Look at the current situation: China’s banks are still very liquid; loan growth has stayed at a 10% clip; public confidence in the banks is unquestioned; and external debts are manageable, news outlets reported.

It is true that the number of officially reported bad debts may be only a fraction of the actual figures. It is also true that some banks may be running on a very low or even negative equity as their bad debts may have wiped out their capital cushion.

But does that really matter? Capital cushions are there to be wiped out, by design. In bad times–like today–capital gets depleted, and come the good times, the banks will make a killing and build the cushions again. Even in bad times such as these, China’s banks continue to pay very high dividends despite analysts’ constant talk of rising bad debts and thin capital cushions.

A slower economy is the cause of banking distress in China and parts of Europe. But if the governments of Italy, Greece, Portugal and Spain had China’s kind of total freedom in setting fiscal and monetary policies, their own banking sector distress would be much easier to manage.

  Gov’t Banks Retrench Thousands

China’s biggest state-owned banks retrenched thousands of staff members as the country’s banking industry faced its most challenging year amid a slowdown in the world’s second biggest economy.

The top four national banks, which reported negative to flat net profit growth for the first half of this year, reported a combined total of 22,260 jobs that have been eliminated, Hong Kong-based South China Morning Post recorded.

The redundancies are a cause of major concern because total staff employed by the banking sector had reached a peak of 1.87 million at the end of 2015.

As the economic slowdown continued, China has already announced that its plans to cut over-capacity in steel and coal production that could result in further 1.8 million job losses.

The 2.3 million strong Chinese military too is set to retrench 300,000 personnel by next year.

  Stocks End Flat

China stocks were little changed on Wednesday, with falls in consumer and healthcare shares offset by gains in infrastructure and raw materials firms, as Beijing vowed to step up fiscal policy efforts to support the economy.
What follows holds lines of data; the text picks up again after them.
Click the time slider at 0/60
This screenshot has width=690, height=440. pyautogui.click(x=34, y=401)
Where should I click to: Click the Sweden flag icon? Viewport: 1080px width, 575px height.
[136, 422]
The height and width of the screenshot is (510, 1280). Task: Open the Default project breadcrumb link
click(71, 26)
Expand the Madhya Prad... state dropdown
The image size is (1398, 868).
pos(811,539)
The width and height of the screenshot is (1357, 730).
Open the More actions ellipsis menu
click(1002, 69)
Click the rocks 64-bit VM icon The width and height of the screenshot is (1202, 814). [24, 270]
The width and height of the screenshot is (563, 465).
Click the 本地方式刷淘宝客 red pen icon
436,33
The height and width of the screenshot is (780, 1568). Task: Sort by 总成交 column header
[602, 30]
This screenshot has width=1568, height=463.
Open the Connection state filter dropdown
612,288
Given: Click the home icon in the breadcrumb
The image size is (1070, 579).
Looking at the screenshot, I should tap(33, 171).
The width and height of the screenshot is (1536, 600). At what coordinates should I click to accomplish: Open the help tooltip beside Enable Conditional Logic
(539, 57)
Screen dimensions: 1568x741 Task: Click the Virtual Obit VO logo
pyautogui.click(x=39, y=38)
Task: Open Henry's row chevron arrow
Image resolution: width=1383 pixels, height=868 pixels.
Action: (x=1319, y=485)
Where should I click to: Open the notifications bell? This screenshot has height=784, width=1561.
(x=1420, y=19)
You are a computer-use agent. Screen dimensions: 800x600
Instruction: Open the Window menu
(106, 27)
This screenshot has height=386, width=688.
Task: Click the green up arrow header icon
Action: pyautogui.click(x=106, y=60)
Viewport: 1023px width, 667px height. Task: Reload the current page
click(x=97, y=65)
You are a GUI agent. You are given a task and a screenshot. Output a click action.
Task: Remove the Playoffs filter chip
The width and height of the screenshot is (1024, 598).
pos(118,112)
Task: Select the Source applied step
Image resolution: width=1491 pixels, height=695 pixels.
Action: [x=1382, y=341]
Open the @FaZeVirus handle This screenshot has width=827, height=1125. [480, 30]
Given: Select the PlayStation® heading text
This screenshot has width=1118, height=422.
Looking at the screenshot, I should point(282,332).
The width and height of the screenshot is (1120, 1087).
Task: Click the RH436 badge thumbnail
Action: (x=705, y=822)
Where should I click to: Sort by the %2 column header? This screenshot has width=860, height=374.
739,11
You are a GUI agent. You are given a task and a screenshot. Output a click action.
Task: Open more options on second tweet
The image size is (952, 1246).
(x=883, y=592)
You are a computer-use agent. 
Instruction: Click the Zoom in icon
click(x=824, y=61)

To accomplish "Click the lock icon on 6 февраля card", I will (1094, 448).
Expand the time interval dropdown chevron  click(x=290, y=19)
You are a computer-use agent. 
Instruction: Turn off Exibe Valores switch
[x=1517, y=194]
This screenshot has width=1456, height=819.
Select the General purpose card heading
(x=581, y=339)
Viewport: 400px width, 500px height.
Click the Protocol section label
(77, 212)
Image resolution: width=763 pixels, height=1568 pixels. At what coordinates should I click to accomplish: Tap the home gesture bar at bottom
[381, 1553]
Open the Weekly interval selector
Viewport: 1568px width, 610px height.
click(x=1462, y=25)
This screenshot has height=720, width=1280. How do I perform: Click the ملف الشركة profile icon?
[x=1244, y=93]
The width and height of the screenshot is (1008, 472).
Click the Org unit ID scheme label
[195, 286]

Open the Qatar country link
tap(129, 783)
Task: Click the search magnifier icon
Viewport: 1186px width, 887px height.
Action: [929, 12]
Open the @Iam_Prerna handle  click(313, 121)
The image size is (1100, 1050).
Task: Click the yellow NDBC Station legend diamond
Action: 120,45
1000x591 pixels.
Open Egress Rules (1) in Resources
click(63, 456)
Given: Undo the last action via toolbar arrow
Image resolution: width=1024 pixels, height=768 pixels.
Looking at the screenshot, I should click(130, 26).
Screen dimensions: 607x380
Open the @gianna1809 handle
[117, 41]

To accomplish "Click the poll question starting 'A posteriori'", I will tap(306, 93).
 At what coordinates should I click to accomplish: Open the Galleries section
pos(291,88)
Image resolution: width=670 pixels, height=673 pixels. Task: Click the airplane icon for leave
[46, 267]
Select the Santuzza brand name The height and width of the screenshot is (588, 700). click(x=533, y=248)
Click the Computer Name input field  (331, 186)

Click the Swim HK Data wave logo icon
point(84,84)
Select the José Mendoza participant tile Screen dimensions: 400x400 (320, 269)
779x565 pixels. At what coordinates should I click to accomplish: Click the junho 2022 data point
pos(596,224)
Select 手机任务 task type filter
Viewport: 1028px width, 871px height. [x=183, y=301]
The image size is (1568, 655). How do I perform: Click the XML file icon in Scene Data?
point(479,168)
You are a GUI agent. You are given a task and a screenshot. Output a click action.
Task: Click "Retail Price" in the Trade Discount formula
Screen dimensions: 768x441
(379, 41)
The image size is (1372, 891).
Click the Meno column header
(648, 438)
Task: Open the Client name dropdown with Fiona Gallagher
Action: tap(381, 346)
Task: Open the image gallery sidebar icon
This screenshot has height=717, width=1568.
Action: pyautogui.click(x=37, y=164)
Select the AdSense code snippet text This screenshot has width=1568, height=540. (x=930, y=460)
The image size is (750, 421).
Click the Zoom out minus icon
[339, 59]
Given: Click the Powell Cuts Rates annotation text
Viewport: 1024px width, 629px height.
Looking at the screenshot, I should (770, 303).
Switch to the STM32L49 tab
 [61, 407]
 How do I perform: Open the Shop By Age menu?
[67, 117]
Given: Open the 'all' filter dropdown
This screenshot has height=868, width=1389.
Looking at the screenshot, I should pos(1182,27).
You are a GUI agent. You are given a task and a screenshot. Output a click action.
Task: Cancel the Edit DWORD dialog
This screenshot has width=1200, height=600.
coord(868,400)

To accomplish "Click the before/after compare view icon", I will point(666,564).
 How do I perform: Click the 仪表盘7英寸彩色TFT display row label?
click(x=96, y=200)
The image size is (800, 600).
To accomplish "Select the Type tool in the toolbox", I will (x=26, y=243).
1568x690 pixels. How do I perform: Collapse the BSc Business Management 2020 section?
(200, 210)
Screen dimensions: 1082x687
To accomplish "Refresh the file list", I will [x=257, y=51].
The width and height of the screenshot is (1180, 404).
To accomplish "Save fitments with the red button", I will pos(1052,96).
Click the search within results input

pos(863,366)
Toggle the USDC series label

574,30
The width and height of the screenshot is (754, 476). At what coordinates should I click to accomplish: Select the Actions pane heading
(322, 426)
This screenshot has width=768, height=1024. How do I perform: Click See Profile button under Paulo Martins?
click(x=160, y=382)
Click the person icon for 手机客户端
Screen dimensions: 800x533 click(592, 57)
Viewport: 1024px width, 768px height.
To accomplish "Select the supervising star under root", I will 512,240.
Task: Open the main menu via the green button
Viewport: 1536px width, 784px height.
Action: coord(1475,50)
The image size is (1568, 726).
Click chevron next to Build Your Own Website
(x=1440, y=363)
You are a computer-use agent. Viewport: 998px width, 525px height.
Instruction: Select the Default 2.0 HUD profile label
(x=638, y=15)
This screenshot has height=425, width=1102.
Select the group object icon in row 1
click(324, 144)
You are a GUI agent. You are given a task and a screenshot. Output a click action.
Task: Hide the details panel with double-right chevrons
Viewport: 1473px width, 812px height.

China’s State Council, or cabinet, also said it would encourage policy banks to extend more credit and reaffirmed the government’s commitment to reducing overcapacity.

The CSI300 index fell 0.1%, to 3,340.82 points at the end of the morning session, while the Shanghai Composite Index gained 0.1%, to 3,092.41 points.

Foreign exchange reserves fell to $3.19 trillion in August, central bank data showed on Wednesday, in line with market expectations and the lowest level since December 2011.

Reserves fell by $15.89 billion in August, the biggest drop since May.

Economists polled by Reuters had predicted reserves would fall to $3.19 trillion from $3.20 trillion at the end of July.

China’s reserves, the largest in the world, fell by a record $513 billion last year after Beijing devalued the yuan currency, sparking a flood of capital outflows that threatened to destabilize the world’s second-largest economy and alarmed global markets, according to Financial Tribune.

China’s gold reserves fell to $77.18 billion at the end of August, down from $78.89 billion in end-July, data published on the People’s Bank of China website showed.